*What you should do*
Update the records below from the start up to and including the line with "click(x=639, y=37)", replacing "screenshot" with "capture" and leaving everything else unchanged.
### Records shown ###
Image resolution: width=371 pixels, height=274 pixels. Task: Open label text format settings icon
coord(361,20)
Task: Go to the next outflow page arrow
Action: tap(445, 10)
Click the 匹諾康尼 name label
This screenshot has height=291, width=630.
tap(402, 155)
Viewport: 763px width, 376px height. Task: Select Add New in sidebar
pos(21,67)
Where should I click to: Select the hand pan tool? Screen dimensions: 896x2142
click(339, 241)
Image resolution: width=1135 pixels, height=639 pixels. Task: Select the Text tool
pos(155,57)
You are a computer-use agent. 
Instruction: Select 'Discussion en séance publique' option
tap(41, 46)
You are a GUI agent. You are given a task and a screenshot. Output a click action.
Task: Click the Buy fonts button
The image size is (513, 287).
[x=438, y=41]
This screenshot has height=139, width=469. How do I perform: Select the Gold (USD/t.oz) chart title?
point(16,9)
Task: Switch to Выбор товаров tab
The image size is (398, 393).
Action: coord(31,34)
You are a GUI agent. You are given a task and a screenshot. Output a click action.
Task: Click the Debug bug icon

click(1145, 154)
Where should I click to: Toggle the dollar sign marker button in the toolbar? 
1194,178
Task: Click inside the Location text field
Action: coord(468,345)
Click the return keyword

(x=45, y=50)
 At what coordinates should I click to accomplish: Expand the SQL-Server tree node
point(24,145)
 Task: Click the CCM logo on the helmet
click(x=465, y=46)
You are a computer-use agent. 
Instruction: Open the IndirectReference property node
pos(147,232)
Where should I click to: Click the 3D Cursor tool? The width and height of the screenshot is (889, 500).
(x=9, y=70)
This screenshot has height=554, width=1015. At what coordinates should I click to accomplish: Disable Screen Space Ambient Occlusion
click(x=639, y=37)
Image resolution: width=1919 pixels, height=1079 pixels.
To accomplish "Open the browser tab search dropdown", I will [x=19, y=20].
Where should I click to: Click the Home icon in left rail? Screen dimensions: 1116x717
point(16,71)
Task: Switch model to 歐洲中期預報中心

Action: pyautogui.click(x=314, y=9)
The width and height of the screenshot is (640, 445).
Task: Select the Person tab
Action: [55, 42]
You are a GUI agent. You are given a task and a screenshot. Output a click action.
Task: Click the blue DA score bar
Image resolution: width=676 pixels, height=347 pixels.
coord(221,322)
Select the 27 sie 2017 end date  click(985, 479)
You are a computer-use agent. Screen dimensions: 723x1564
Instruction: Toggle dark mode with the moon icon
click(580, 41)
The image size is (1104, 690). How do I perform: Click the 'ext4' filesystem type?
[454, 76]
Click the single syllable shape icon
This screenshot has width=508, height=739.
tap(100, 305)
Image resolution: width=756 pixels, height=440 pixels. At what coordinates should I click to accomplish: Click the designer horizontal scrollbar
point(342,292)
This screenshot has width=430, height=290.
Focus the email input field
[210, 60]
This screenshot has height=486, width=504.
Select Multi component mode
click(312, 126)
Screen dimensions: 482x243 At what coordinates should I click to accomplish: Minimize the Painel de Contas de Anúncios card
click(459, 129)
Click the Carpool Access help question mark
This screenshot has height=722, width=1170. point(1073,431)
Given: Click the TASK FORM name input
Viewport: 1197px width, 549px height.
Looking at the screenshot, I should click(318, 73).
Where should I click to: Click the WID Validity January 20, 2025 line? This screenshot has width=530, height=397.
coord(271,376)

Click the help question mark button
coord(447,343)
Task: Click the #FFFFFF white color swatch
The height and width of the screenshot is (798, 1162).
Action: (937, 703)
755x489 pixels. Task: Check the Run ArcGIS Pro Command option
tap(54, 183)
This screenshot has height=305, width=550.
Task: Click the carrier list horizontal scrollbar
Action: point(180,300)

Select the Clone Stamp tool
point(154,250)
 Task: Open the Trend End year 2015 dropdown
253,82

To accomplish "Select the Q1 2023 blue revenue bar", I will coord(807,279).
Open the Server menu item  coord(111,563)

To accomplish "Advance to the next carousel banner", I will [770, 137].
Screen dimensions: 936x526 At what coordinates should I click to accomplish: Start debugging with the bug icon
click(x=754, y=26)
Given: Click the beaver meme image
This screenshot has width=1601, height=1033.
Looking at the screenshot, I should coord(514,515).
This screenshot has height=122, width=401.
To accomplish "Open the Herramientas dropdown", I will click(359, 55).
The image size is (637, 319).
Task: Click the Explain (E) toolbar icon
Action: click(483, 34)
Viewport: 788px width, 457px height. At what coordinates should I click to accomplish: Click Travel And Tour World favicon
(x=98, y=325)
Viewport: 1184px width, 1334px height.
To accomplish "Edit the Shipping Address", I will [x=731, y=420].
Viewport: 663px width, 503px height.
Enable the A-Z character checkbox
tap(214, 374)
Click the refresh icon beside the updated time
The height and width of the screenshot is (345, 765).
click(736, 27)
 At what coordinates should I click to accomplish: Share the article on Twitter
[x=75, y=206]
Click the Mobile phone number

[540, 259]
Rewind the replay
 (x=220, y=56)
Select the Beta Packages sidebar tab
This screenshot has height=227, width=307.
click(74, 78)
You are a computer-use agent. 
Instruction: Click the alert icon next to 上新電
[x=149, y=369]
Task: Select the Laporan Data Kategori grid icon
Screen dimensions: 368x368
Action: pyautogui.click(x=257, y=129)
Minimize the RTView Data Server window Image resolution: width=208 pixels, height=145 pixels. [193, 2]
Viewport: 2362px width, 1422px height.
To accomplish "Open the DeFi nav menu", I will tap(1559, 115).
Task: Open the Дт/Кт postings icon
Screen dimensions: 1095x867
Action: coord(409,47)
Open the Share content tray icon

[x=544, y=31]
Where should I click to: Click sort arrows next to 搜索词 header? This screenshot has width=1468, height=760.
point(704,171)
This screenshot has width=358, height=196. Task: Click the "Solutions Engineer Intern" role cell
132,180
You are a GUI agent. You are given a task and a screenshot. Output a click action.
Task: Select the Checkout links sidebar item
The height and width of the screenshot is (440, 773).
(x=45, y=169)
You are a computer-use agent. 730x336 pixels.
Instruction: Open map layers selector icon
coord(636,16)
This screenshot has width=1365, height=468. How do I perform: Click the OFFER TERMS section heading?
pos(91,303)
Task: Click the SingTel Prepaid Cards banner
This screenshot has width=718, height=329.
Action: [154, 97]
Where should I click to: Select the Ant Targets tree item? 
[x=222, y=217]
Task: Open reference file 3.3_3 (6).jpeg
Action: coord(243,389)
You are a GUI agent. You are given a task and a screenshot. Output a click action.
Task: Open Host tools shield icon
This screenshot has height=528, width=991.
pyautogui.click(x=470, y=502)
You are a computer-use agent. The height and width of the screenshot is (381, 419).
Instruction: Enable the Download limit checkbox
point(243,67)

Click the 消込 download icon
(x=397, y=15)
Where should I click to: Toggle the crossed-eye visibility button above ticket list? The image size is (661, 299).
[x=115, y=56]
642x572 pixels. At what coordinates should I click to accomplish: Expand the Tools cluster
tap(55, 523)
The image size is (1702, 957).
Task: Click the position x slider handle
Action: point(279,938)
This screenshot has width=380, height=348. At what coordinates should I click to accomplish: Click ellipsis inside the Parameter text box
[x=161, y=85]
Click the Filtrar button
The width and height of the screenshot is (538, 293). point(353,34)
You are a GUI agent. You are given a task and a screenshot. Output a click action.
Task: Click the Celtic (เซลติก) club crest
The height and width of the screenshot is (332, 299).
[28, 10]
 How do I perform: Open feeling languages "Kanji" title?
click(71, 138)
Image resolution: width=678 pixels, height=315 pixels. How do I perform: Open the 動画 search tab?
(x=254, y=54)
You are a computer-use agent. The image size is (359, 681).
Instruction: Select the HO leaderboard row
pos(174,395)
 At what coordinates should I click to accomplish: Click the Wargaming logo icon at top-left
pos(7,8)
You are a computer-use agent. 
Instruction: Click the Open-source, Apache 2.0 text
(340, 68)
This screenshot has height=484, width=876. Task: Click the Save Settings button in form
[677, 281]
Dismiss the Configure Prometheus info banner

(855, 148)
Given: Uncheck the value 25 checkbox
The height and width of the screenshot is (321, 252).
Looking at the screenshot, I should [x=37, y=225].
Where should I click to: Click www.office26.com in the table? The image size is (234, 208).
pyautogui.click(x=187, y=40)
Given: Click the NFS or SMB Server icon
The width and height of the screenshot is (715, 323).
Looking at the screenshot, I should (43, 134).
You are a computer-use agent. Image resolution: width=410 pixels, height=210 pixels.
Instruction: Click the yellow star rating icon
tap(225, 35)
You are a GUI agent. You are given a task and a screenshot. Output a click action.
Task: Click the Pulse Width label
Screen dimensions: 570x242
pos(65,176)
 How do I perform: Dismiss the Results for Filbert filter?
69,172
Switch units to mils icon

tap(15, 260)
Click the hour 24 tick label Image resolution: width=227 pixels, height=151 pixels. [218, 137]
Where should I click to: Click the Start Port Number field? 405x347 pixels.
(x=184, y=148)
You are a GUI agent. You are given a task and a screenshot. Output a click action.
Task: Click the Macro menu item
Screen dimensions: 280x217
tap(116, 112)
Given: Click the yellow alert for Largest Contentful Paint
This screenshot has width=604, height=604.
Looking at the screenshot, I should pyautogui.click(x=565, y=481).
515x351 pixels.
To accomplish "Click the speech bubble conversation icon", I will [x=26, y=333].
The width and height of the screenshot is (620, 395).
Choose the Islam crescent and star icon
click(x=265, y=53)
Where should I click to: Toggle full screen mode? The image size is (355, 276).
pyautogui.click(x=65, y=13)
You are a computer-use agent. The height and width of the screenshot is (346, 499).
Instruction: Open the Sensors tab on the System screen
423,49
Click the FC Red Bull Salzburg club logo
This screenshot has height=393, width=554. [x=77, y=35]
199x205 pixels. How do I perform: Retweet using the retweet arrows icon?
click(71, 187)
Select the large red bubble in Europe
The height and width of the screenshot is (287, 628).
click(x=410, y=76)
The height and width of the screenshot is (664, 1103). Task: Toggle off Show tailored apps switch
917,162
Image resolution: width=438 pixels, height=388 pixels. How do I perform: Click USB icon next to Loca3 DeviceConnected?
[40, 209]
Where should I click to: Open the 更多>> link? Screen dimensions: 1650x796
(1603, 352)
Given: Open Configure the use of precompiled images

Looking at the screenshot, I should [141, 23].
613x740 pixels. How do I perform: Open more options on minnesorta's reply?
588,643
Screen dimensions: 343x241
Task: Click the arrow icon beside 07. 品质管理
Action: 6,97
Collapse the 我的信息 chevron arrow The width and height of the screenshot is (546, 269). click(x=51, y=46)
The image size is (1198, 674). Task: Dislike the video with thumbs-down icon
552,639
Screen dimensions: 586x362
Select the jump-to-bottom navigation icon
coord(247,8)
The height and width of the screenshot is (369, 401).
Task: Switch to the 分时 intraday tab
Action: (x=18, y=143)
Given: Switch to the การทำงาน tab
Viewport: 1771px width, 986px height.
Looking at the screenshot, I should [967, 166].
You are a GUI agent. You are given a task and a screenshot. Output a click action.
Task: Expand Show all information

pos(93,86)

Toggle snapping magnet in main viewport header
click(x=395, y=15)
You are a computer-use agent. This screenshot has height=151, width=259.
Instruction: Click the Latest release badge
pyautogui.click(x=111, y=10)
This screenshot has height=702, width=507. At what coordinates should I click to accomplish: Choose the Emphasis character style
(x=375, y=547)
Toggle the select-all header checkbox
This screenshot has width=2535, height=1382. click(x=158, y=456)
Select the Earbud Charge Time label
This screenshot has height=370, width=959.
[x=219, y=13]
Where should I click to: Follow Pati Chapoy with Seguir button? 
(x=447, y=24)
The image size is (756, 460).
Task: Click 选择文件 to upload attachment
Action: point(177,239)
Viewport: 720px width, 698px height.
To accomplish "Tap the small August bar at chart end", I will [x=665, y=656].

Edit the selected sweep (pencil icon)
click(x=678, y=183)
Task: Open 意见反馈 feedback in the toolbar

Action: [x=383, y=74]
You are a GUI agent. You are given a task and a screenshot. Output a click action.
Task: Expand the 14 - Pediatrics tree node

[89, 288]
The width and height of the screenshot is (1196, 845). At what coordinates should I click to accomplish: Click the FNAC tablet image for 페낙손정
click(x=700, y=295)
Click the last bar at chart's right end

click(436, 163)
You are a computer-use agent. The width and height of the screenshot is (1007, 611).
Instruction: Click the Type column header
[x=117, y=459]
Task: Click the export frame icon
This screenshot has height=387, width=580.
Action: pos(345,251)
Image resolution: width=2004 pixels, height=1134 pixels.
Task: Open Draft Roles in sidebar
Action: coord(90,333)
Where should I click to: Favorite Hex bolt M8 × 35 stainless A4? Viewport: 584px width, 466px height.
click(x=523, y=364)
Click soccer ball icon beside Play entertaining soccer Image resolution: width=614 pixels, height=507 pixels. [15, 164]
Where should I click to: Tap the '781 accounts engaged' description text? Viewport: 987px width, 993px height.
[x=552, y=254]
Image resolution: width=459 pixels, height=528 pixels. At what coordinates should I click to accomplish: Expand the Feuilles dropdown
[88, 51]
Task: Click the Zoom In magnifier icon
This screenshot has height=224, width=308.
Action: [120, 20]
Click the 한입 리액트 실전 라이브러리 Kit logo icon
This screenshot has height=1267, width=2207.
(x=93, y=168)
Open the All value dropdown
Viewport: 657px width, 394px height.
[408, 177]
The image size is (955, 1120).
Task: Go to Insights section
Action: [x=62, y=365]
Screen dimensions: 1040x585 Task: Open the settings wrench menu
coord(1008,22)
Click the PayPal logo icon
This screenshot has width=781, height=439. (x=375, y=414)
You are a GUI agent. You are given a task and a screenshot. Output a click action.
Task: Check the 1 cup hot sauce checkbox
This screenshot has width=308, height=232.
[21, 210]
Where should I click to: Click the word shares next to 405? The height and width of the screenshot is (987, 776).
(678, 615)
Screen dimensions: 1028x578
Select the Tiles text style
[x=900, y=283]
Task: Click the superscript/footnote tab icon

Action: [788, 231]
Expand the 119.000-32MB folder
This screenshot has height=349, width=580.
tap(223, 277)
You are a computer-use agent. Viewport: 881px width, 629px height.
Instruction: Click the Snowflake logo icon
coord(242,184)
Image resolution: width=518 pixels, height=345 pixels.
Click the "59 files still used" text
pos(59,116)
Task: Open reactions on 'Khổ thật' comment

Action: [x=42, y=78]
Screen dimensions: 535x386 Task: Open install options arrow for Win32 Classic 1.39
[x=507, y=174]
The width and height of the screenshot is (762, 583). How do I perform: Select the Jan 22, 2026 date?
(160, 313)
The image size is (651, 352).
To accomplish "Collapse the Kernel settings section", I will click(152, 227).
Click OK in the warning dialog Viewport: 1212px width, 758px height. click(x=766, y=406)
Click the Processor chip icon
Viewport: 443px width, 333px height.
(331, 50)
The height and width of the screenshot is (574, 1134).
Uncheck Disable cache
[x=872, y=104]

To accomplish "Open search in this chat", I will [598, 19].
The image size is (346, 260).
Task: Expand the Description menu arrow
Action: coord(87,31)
###
*Response to this task*
Image resolution: width=371 pixels, height=274 pixels. Task: Open label text format settings icon
coord(361,20)
Task: Go to the next outflow page arrow
Action: tap(445, 10)
Click the 匹諾康尼 name label
This capture has height=291, width=630.
tap(402, 155)
Viewport: 763px width, 376px height. Task: Select Add New in sidebar
pos(21,67)
Where should I click to: Select the hand pan tool? Screen dimensions: 896x2142
click(339, 241)
Image resolution: width=1135 pixels, height=639 pixels. Task: Select the Text tool
pos(155,57)
You are a computer-use agent. 
Instruction: Select 'Discussion en séance publique' option
tap(41, 46)
You are a GUI agent. You are given a task and a capture. Output a click action.
Task: Click the Buy fonts button
The image size is (513, 287).
[x=438, y=41]
This capture has height=139, width=469. How do I perform: Select the Gold (USD/t.oz) chart title?
point(16,9)
Task: Switch to Выбор товаров tab
The image size is (398, 393).
Action: coord(31,34)
You are a GUI agent. You are given a task and a capture. Output a click action.
Task: Click the Debug bug icon

click(1145, 154)
Where should I click to: Toggle the dollar sign marker button in the toolbar? 
1194,178
Task: Click inside the Location text field
Action: coord(468,345)
Click the return keyword

(x=45, y=50)
 At what coordinates should I click to accomplish: Expand the SQL-Server tree node
point(24,145)
 Task: Click the CCM logo on the helmet
click(x=465, y=46)
You are a computer-use agent. 
Instruction: Open the IndirectReference property node
pos(147,232)
Where should I click to: Click the 3D Cursor tool? The width and height of the capture is (889, 500).
(x=9, y=70)
This capture has height=554, width=1015. At what coordinates should I click to accomplish: Disable Screen Space Ambient Occlusion
click(x=639, y=37)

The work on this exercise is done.